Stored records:
..........

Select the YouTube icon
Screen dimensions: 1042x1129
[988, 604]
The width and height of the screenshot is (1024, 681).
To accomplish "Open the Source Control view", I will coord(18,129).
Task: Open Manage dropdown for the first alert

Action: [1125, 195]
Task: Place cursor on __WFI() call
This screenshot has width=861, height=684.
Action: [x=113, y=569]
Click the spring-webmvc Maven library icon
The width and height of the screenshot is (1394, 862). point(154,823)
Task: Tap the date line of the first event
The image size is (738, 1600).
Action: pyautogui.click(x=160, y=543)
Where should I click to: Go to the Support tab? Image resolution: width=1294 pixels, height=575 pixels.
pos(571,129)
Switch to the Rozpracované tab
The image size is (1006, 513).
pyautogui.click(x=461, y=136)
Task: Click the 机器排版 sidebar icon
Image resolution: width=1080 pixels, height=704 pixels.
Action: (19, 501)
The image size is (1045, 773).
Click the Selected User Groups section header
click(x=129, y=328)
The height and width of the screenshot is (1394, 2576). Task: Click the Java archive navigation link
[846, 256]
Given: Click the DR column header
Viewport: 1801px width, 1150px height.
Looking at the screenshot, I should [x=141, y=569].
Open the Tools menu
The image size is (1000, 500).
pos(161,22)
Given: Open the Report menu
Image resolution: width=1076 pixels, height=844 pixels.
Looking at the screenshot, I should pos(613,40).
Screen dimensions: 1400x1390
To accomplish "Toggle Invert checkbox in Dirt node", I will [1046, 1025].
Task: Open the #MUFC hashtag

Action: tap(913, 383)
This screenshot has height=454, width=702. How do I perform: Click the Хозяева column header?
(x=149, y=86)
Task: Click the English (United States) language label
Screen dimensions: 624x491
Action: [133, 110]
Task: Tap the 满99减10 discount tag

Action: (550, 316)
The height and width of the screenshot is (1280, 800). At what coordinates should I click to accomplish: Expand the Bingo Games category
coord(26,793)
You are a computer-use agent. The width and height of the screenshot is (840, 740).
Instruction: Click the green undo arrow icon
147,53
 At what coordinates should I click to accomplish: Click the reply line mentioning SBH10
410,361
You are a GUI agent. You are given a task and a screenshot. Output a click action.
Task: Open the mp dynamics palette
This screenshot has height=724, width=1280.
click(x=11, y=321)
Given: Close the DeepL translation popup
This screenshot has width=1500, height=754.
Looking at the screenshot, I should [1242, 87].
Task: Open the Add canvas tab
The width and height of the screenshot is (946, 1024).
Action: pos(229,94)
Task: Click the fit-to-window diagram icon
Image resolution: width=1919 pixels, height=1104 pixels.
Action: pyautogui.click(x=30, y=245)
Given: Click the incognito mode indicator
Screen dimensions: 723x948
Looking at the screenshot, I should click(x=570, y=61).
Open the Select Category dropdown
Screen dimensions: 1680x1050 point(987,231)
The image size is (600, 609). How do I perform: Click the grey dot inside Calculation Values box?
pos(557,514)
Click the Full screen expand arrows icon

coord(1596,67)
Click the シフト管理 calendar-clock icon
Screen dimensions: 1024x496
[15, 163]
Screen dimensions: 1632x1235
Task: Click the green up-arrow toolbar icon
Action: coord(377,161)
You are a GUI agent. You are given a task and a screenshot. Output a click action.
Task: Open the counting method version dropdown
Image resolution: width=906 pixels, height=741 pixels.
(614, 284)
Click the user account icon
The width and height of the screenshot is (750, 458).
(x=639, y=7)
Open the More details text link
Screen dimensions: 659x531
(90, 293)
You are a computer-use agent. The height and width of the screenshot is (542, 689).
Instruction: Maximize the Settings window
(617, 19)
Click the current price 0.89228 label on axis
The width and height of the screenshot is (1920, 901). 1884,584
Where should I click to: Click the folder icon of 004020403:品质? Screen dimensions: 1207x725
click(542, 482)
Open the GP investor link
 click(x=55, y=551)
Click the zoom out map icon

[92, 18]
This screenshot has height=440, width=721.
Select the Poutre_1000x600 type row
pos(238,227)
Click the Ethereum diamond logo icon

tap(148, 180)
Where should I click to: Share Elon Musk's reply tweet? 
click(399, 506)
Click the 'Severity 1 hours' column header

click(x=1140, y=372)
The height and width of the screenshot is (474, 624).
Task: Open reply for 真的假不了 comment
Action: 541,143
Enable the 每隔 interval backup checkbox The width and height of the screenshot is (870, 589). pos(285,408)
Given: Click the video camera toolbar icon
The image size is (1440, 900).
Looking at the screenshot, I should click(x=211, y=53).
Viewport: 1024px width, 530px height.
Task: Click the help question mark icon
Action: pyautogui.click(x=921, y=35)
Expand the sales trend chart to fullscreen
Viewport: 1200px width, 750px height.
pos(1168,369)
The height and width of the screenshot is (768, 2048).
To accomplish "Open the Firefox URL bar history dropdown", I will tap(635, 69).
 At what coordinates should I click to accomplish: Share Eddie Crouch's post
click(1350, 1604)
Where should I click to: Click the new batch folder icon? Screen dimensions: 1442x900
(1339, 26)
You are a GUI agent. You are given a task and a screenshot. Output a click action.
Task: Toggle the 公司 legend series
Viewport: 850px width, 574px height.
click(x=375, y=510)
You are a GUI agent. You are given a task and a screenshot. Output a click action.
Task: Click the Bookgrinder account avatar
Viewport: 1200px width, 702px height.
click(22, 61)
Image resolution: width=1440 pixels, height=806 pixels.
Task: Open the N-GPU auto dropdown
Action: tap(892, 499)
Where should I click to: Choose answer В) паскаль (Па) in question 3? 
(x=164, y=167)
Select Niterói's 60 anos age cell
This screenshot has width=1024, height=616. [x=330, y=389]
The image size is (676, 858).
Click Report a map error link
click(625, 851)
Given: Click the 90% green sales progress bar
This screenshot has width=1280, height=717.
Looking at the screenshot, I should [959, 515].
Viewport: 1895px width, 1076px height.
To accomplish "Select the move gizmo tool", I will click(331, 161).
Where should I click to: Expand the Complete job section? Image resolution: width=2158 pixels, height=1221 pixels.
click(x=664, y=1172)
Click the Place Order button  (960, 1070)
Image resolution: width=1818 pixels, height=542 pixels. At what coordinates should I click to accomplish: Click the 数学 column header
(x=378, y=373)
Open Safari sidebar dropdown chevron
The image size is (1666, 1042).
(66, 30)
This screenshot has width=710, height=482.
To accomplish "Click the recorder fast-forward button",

..........

* _Problem details_
The required answer is the exact run of lines above starting at the line with "Task: Click the English" and ending at the line with "Task: Open the counting", with both ends present.

* _Solution_
Task: Click the English (United States) language label
Screen dimensions: 624x491
Action: [133, 110]
Task: Tap the 满99减10 discount tag

Action: (550, 316)
The height and width of the screenshot is (1280, 800). At what coordinates should I click to accomplish: Expand the Bingo Games category
coord(26,793)
You are a computer-use agent. The width and height of the screenshot is (840, 740).
Instruction: Click the green undo arrow icon
147,53
 At what coordinates should I click to accomplish: Click the reply line mentioning SBH10
410,361
You are a GUI agent. You are given a task and a screenshot. Output a click action.
Task: Open the mp dynamics palette
This screenshot has height=724, width=1280.
click(x=11, y=321)
Given: Close the DeepL translation popup
This screenshot has width=1500, height=754.
Looking at the screenshot, I should [1242, 87].
Task: Open the Add canvas tab
The width and height of the screenshot is (946, 1024).
Action: pos(229,94)
Task: Click the fit-to-window diagram icon
Image resolution: width=1919 pixels, height=1104 pixels.
Action: pyautogui.click(x=30, y=245)
Given: Click the incognito mode indicator
Screen dimensions: 723x948
Looking at the screenshot, I should click(x=570, y=61).
Open the Select Category dropdown
Screen dimensions: 1680x1050 point(987,231)
The image size is (600, 609). How do I perform: Click the grey dot inside Calculation Values box?
pos(557,514)
Click the Full screen expand arrows icon

coord(1596,67)
Click the シフト管理 calendar-clock icon
Screen dimensions: 1024x496
[15, 163]
Screen dimensions: 1632x1235
Task: Click the green up-arrow toolbar icon
Action: coord(377,161)
You are a GUI agent. You are given a task and a screenshot. Output a click action.
Task: Open the counting method version dropdown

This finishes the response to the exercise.